WHAT NEEDS TO BE DONE » Only lines with the word "under" are wanted; copy each of them from the listing below.

GIVEN DATA »
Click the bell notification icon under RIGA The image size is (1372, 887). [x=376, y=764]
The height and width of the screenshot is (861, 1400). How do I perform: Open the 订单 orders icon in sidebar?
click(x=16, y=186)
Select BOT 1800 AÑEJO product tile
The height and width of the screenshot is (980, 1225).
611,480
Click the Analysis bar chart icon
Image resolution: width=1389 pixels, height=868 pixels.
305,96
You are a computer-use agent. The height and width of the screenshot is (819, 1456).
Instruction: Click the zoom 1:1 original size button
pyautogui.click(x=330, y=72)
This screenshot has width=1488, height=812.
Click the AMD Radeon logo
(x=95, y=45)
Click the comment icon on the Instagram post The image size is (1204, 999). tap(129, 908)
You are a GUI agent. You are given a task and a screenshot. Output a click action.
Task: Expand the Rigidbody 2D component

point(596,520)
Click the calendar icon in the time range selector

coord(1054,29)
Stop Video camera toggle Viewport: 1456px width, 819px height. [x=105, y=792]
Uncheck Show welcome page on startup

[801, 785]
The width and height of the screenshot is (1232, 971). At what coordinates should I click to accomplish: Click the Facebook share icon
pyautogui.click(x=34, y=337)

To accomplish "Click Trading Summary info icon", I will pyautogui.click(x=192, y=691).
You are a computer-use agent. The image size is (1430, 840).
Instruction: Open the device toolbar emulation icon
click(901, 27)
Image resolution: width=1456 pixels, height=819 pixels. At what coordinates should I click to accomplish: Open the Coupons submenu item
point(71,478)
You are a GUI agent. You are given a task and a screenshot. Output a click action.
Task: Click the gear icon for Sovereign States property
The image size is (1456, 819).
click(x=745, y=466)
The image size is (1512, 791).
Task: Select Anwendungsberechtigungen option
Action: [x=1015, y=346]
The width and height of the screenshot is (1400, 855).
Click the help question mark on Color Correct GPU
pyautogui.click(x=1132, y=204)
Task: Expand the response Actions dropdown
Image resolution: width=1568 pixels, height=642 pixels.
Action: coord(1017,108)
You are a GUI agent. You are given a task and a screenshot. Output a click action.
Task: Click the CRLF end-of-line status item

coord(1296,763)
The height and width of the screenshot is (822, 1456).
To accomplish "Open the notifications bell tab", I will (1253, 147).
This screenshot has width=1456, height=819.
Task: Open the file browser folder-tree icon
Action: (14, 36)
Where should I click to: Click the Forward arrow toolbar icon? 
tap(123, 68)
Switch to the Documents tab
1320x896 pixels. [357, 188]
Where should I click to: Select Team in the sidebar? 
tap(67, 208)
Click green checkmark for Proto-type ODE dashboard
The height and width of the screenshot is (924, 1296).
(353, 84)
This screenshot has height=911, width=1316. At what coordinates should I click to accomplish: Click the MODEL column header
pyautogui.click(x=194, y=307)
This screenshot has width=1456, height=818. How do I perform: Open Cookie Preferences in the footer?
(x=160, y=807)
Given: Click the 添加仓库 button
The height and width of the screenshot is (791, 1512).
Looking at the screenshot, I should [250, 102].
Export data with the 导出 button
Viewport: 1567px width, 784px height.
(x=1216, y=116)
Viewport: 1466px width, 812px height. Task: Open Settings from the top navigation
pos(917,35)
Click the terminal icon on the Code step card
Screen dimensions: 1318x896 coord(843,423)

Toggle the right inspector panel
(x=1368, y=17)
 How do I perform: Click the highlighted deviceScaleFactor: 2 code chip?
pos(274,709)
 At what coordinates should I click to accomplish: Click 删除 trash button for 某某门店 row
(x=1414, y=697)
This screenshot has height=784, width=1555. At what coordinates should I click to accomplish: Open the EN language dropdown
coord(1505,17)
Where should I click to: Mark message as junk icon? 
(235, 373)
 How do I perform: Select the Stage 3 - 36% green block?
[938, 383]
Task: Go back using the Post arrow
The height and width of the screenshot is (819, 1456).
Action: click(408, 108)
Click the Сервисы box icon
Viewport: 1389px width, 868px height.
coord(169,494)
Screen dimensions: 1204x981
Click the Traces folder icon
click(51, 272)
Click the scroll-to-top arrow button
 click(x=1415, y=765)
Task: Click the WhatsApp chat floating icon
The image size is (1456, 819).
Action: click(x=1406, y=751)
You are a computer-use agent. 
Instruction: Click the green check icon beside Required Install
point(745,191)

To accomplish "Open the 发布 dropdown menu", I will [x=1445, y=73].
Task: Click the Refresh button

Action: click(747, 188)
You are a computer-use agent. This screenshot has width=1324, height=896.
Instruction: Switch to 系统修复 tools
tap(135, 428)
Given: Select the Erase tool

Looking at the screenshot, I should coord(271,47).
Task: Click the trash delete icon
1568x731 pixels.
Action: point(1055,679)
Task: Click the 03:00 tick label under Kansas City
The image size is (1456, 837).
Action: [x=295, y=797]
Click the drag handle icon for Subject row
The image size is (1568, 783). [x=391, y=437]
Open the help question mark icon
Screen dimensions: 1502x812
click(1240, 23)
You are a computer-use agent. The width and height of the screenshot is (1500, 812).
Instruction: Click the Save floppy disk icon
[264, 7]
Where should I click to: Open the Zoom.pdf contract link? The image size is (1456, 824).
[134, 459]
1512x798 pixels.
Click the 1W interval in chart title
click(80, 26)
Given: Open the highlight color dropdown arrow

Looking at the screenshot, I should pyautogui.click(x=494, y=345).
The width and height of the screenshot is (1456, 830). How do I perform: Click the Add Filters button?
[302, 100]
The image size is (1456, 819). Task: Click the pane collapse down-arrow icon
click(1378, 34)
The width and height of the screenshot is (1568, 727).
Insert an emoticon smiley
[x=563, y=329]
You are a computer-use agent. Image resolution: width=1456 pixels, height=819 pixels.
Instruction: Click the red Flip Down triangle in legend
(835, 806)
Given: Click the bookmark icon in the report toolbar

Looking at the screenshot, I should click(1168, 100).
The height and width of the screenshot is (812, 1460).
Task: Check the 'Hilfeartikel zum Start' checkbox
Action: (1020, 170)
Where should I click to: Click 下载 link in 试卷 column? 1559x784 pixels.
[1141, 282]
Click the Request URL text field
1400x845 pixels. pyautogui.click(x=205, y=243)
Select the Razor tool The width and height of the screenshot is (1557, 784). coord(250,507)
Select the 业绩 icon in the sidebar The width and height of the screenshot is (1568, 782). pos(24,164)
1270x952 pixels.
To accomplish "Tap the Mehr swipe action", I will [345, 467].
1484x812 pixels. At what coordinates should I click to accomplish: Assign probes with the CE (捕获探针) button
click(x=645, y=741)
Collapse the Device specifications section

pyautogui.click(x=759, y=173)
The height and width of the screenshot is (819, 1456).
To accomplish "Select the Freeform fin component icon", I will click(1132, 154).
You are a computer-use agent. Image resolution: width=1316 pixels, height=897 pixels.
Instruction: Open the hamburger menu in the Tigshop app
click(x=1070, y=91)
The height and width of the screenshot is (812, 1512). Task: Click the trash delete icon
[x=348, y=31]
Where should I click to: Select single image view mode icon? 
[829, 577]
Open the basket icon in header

YOUR RESPONSE »
Click the bell notification icon under RIGA The image size is (1372, 887). [x=376, y=764]
Task: Click the 03:00 tick label under Kansas City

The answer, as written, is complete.